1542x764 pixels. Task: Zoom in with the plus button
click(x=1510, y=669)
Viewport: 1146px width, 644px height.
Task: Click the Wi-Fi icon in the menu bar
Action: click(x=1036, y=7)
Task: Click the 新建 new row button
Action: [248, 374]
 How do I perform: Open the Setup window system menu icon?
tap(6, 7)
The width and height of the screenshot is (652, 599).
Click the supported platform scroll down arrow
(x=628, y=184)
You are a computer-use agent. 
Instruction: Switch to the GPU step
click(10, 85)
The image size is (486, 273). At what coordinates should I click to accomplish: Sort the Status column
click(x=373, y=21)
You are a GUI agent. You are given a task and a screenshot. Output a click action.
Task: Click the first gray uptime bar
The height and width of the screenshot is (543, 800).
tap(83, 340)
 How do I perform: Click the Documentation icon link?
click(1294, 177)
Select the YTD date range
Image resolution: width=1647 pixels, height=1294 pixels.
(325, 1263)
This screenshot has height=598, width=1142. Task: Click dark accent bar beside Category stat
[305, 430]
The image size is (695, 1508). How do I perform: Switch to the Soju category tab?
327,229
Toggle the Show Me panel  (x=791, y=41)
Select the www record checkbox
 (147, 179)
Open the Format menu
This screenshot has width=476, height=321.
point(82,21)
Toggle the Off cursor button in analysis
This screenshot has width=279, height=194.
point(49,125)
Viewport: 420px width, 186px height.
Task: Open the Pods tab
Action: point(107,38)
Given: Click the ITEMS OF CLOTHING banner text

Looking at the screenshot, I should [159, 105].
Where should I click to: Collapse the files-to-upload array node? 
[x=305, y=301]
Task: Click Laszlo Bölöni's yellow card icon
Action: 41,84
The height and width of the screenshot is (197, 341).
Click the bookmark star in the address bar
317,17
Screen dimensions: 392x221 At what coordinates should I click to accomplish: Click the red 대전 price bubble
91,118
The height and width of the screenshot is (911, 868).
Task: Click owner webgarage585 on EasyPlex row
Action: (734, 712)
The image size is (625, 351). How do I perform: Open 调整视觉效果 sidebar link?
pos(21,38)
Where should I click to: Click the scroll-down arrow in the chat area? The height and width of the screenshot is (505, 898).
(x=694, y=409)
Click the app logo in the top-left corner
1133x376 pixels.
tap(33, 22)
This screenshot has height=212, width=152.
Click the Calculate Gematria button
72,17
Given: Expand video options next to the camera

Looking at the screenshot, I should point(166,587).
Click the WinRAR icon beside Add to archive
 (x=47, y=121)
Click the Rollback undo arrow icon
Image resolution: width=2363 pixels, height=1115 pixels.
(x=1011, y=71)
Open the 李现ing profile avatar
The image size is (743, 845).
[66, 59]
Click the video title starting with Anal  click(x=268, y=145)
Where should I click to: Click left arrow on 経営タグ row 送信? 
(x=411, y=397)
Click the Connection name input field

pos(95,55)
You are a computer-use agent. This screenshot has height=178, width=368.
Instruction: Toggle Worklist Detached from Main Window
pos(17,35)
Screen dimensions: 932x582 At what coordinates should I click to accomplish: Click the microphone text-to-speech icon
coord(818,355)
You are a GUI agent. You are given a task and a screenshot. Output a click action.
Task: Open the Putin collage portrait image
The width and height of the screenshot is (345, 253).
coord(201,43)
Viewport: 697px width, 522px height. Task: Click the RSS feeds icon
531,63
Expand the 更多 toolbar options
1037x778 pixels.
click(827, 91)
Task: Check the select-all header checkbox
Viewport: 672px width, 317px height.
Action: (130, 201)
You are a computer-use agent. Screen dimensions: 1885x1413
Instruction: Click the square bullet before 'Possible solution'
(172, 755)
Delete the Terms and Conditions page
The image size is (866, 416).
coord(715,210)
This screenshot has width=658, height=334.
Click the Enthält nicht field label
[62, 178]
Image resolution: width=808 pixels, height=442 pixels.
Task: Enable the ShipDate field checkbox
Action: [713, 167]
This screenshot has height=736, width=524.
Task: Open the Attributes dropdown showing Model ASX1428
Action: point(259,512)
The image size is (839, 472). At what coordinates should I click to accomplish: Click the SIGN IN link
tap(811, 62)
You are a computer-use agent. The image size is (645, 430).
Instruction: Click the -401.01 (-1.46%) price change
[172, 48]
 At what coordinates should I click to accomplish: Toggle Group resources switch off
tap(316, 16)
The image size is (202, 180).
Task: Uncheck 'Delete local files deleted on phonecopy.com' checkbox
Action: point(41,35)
• • • • •
== REQUIREMENT ==
Copy out every line of the items above word for word, with nothing changed, left out, or added.

== RESULT ==
1542x764 pixels. Task: Zoom in with the plus button
click(x=1510, y=669)
Viewport: 1146px width, 644px height.
Task: Click the Wi-Fi icon in the menu bar
Action: click(x=1036, y=7)
Task: Click the 新建 new row button
Action: [248, 374]
 How do I perform: Open the Setup window system menu icon?
tap(6, 7)
The width and height of the screenshot is (652, 599).
Click the supported platform scroll down arrow
(x=628, y=184)
You are a computer-use agent. 
Instruction: Switch to the GPU step
click(10, 85)
The image size is (486, 273). At what coordinates should I click to accomplish: Sort the Status column
click(x=373, y=21)
You are a GUI agent. You are given a task and a screenshot. Output a click action.
Task: Click the first gray uptime bar
The height and width of the screenshot is (543, 800).
tap(83, 340)
 How do I perform: Click the Documentation icon link?
click(1294, 177)
Select the YTD date range
Image resolution: width=1647 pixels, height=1294 pixels.
(325, 1263)
This screenshot has height=598, width=1142. Task: Click dark accent bar beside Category stat
[305, 430]
The image size is (695, 1508). How do I perform: Switch to the Soju category tab?
327,229
Toggle the Show Me panel  (x=791, y=41)
Select the www record checkbox
 (147, 179)
Open the Format menu
This screenshot has width=476, height=321.
point(82,21)
Toggle the Off cursor button in analysis
This screenshot has width=279, height=194.
point(49,125)
Viewport: 420px width, 186px height.
Task: Open the Pods tab
Action: point(107,38)
Given: Click the ITEMS OF CLOTHING banner text

Looking at the screenshot, I should [159, 105].
Where should I click to: Collapse the files-to-upload array node? 
[x=305, y=301]
Task: Click Laszlo Bölöni's yellow card icon
Action: 41,84
The height and width of the screenshot is (197, 341).
Click the bookmark star in the address bar
317,17
Screen dimensions: 392x221 At what coordinates should I click to accomplish: Click the red 대전 price bubble
91,118
The height and width of the screenshot is (911, 868).
Task: Click owner webgarage585 on EasyPlex row
Action: (734, 712)
The image size is (625, 351). How do I perform: Open 调整视觉效果 sidebar link?
pos(21,38)
Where should I click to: Click the scroll-down arrow in the chat area? The height and width of the screenshot is (505, 898).
(x=694, y=409)
Click the app logo in the top-left corner
1133x376 pixels.
tap(33, 22)
This screenshot has height=212, width=152.
Click the Calculate Gematria button
72,17
Given: Expand video options next to the camera

Looking at the screenshot, I should point(166,587).
Click the WinRAR icon beside Add to archive
 (x=47, y=121)
Click the Rollback undo arrow icon
Image resolution: width=2363 pixels, height=1115 pixels.
(x=1011, y=71)
Open the 李现ing profile avatar
The image size is (743, 845).
[66, 59]
Click the video title starting with Anal  click(x=268, y=145)
Where should I click to: Click left arrow on 経営タグ row 送信? 
(x=411, y=397)
Click the Connection name input field

pos(95,55)
You are a computer-use agent. This screenshot has height=178, width=368.
Instruction: Toggle Worklist Detached from Main Window
pos(17,35)
Screen dimensions: 932x582 At what coordinates should I click to accomplish: Click the microphone text-to-speech icon
coord(818,355)
You are a GUI agent. You are given a task and a screenshot. Output a click action.
Task: Open the Putin collage portrait image
The width and height of the screenshot is (345, 253).
coord(201,43)
Viewport: 697px width, 522px height. Task: Click the RSS feeds icon
531,63
Expand the 更多 toolbar options
1037x778 pixels.
click(827, 91)
Task: Check the select-all header checkbox
Viewport: 672px width, 317px height.
Action: (130, 201)
You are a computer-use agent. Screen dimensions: 1885x1413
Instruction: Click the square bullet before 'Possible solution'
(172, 755)
Delete the Terms and Conditions page
The image size is (866, 416).
coord(715,210)
This screenshot has width=658, height=334.
Click the Enthält nicht field label
[62, 178]
Image resolution: width=808 pixels, height=442 pixels.
Task: Enable the ShipDate field checkbox
Action: [713, 167]
This screenshot has height=736, width=524.
Task: Open the Attributes dropdown showing Model ASX1428
Action: point(259,512)
The image size is (839, 472). At what coordinates should I click to accomplish: Click the SIGN IN link
tap(811, 62)
You are a computer-use agent. The image size is (645, 430).
Instruction: Click the -401.01 (-1.46%) price change
[172, 48]
 At what coordinates should I click to accomplish: Toggle Group resources switch off
tap(316, 16)
The image size is (202, 180).
Task: Uncheck 'Delete local files deleted on phonecopy.com' checkbox
Action: point(41,35)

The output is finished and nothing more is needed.